+++ Excerpted records
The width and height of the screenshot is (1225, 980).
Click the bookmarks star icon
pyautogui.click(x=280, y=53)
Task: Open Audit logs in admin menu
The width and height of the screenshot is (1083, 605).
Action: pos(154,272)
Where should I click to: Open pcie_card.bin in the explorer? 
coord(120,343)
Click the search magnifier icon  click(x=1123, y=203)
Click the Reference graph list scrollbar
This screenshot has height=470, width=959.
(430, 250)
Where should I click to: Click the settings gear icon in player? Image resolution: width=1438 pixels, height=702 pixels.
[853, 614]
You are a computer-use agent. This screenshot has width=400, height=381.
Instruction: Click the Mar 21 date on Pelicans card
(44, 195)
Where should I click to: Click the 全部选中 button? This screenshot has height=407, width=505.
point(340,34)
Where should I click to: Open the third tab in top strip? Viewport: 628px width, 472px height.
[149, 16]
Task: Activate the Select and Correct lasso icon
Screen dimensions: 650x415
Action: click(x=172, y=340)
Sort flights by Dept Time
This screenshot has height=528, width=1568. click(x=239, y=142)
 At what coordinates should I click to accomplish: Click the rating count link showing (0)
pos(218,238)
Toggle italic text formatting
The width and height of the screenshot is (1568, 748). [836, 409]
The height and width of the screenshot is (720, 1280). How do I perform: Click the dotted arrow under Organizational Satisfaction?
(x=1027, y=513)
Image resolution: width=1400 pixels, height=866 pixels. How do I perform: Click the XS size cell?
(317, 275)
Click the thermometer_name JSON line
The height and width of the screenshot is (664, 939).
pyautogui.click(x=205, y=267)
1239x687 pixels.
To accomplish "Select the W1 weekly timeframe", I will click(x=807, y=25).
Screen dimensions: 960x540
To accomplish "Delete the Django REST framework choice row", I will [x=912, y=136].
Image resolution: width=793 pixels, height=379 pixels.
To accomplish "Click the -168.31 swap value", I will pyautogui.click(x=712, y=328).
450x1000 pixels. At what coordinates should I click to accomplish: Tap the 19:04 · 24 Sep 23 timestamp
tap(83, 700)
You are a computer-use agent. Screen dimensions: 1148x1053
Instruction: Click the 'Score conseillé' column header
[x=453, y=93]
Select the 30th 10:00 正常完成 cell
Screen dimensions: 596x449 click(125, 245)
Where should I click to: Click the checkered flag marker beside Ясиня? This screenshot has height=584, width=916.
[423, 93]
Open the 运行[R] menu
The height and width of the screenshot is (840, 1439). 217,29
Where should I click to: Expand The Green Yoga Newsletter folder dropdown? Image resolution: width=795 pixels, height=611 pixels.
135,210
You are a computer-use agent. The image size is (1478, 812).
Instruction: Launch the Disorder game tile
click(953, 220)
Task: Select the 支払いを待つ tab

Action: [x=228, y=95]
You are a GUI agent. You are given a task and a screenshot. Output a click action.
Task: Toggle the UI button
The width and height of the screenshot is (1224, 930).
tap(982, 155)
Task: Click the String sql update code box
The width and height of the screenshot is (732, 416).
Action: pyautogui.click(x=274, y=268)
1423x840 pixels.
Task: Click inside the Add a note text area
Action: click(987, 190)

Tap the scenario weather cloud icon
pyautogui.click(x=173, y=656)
++++++
What you have to do:
Reproduce the entire listing above verbatim, line for line, from its first line to its last.

Answer to the task:
The width and height of the screenshot is (1225, 980).
Click the bookmarks star icon
pyautogui.click(x=280, y=53)
Task: Open Audit logs in admin menu
The width and height of the screenshot is (1083, 605).
Action: pos(154,272)
Where should I click to: Open pcie_card.bin in the explorer? 
coord(120,343)
Click the search magnifier icon  click(x=1123, y=203)
Click the Reference graph list scrollbar
This screenshot has height=470, width=959.
(430, 250)
Where should I click to: Click the settings gear icon in player? Image resolution: width=1438 pixels, height=702 pixels.
[853, 614]
You are a computer-use agent. This screenshot has width=400, height=381.
Instruction: Click the Mar 21 date on Pelicans card
(44, 195)
Where should I click to: Click the 全部选中 button? This screenshot has height=407, width=505.
point(340,34)
Where should I click to: Open the third tab in top strip? Viewport: 628px width, 472px height.
[149, 16]
Task: Activate the Select and Correct lasso icon
Screen dimensions: 650x415
Action: click(x=172, y=340)
Sort flights by Dept Time
This screenshot has height=528, width=1568. click(x=239, y=142)
 At what coordinates should I click to accomplish: Click the rating count link showing (0)
pos(218,238)
Toggle italic text formatting
The width and height of the screenshot is (1568, 748). [836, 409]
The height and width of the screenshot is (720, 1280). How do I perform: Click the dotted arrow under Organizational Satisfaction?
(x=1027, y=513)
Image resolution: width=1400 pixels, height=866 pixels. How do I perform: Click the XS size cell?
(317, 275)
Click the thermometer_name JSON line
The height and width of the screenshot is (664, 939).
pyautogui.click(x=205, y=267)
1239x687 pixels.
To accomplish "Select the W1 weekly timeframe", I will click(x=807, y=25).
Screen dimensions: 960x540
To accomplish "Delete the Django REST framework choice row", I will [x=912, y=136].
Image resolution: width=793 pixels, height=379 pixels.
To accomplish "Click the -168.31 swap value", I will pyautogui.click(x=712, y=328).
450x1000 pixels. At what coordinates should I click to accomplish: Tap the 19:04 · 24 Sep 23 timestamp
tap(83, 700)
You are a computer-use agent. Screen dimensions: 1148x1053
Instruction: Click the 'Score conseillé' column header
[x=453, y=93]
Select the 30th 10:00 正常完成 cell
Screen dimensions: 596x449 click(125, 245)
Where should I click to: Click the checkered flag marker beside Ясиня? This screenshot has height=584, width=916.
[423, 93]
Open the 运行[R] menu
The height and width of the screenshot is (840, 1439). 217,29
Where should I click to: Expand The Green Yoga Newsletter folder dropdown? Image resolution: width=795 pixels, height=611 pixels.
135,210
You are a computer-use agent. The image size is (1478, 812).
Instruction: Launch the Disorder game tile
click(953, 220)
Task: Select the 支払いを待つ tab

Action: [x=228, y=95]
You are a GUI agent. You are given a task and a screenshot. Output a click action.
Task: Toggle the UI button
The width and height of the screenshot is (1224, 930).
tap(982, 155)
Task: Click the String sql update code box
The width and height of the screenshot is (732, 416).
Action: pyautogui.click(x=274, y=268)
1423x840 pixels.
Task: Click inside the Add a note text area
Action: click(987, 190)

Tap the scenario weather cloud icon
pyautogui.click(x=173, y=656)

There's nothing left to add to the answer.